The time comes, as it must, when the body is taken away; the shape of a father, husband, grandfather, cut out of the world; reduced now to the outline of zipped plastic. The family leaves to live on.
But in the night there is a stirring. The flesh reanimates itself, and what was dispatched comes back. Sometimes, simply, there are flickerings – beyond the sensitivities of our best machines, even in the draughty corridors of death, in the ashes of its fire – which catch and flame back into life. The grandfather, father, husband returns, as if he had merely changed his mind.

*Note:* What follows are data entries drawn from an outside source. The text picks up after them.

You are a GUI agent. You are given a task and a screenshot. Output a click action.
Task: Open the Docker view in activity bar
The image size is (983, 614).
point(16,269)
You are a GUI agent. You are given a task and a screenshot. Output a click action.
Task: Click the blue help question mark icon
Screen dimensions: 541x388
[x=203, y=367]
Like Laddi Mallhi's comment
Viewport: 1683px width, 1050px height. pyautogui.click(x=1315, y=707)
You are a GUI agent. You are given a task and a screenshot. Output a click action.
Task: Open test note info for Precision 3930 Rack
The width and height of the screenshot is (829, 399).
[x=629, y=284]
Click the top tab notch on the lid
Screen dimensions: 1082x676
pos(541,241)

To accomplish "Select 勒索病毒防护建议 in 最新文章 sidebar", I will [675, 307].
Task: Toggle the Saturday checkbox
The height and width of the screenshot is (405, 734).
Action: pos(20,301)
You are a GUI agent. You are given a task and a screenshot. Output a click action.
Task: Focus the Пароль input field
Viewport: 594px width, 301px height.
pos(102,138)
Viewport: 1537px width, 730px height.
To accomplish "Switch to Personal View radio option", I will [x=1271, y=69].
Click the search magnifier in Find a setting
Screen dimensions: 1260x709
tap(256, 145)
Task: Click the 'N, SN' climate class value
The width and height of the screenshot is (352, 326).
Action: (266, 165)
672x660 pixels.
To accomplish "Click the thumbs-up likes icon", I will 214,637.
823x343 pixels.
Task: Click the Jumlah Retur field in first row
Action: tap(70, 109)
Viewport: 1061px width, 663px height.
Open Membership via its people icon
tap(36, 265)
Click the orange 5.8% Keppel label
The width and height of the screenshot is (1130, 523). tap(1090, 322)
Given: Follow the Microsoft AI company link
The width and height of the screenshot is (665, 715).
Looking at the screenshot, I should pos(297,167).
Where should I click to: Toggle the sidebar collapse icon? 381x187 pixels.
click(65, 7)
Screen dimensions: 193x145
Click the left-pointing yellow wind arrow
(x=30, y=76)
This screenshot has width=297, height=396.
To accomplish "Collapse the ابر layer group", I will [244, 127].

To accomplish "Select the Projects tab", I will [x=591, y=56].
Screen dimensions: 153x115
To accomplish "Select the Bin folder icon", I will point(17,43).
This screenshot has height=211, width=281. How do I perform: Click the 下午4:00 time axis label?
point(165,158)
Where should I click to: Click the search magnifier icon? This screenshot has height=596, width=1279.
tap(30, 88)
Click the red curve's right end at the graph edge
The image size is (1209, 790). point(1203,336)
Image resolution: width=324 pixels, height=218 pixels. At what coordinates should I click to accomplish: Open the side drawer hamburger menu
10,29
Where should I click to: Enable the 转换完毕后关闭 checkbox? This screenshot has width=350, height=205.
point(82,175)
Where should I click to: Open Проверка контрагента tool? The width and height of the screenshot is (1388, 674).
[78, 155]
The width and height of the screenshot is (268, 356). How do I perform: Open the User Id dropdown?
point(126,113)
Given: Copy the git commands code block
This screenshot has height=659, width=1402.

He tells a story – the usual one – of a tunnel and bright light, of the bliss of extinction. I was headed one way, he says, and wouldn’t have turned my head, except that faintly I heard the voices of those I had left behind. Who? Who? Which of us?, his family ask. That’s the strangest thing. I heard each of you distinctly, and yet I knew that in some way it was the call of everyone I had ever known, perhaps even the call of everyone and everything there has ever been. I loved the grass and everything equally, he says. I knew you, recognised you, loved each and every one of you.
A shadow of apprehension fell on the family. They felt insulted, generalised. In the years to come, no matter how he tried to explain, they would not, could not understand. He became depressed and is family became first puzzled and then angry, and puzzled at heir anger and so angrier. Both sides – and that was how it was, like being on opposite sides – felt let down. His family had suffered the embarrassment of getting what they thought they had wanted; until the day he died again, they never quite forgave him for coming back. Is that why the dead ignore the living, because the worlds are too different?
10 | Oliver Lodge (1851–1940), an English physicist, left a secret message hidden within seven envelopes, one inside the other. He said that in death he would try to tell four famous mediums, instructed to assemble for the purpose, what the secret message said. He died, the Oliver Lodge Posthumous Test Committee convened, the four mediums were quizzed. After a while the mediums refused to answer any more questions and walked off stage.
11 | On his way to the guillotine, the French chemist and nobleman Antoine Lavoisier (1743–94) told his assistant he would perform one last experiment: he would attempt to blink after his head had been severed. The assistant was instructed to count how many times.
When I die and go to heaven, there are two matters on which I hope for enlightenment. One is quantum electrodynamics and the other is the turbulent motion of fluids. And about the former I am really optimistic.
Attributed to the mathematician Horace Lamb (1849–1934) on his deathbed; also attributed to the physicist Werner Heisenberg (1901–76) on his
Why the owl? Why the newt? Why snow on a Douglas fir? Why the river? Why the sound of the river – from far away, from up close? Why the sky for birds to fly through, to fall through? Why the stars so far away? Why loneliness? Why happiness? Why emptiness that won’t be filled but so easily fills me? Why the red rust of the garden gate? Why the tree with the hole in it? Why tiny orange lichens?
Steve Edwards, Breaking Into the Back Country
12 | The scientist, as he takes his last breath, smiles to himself. ‘I was right, there is nothing. But what a nothing!’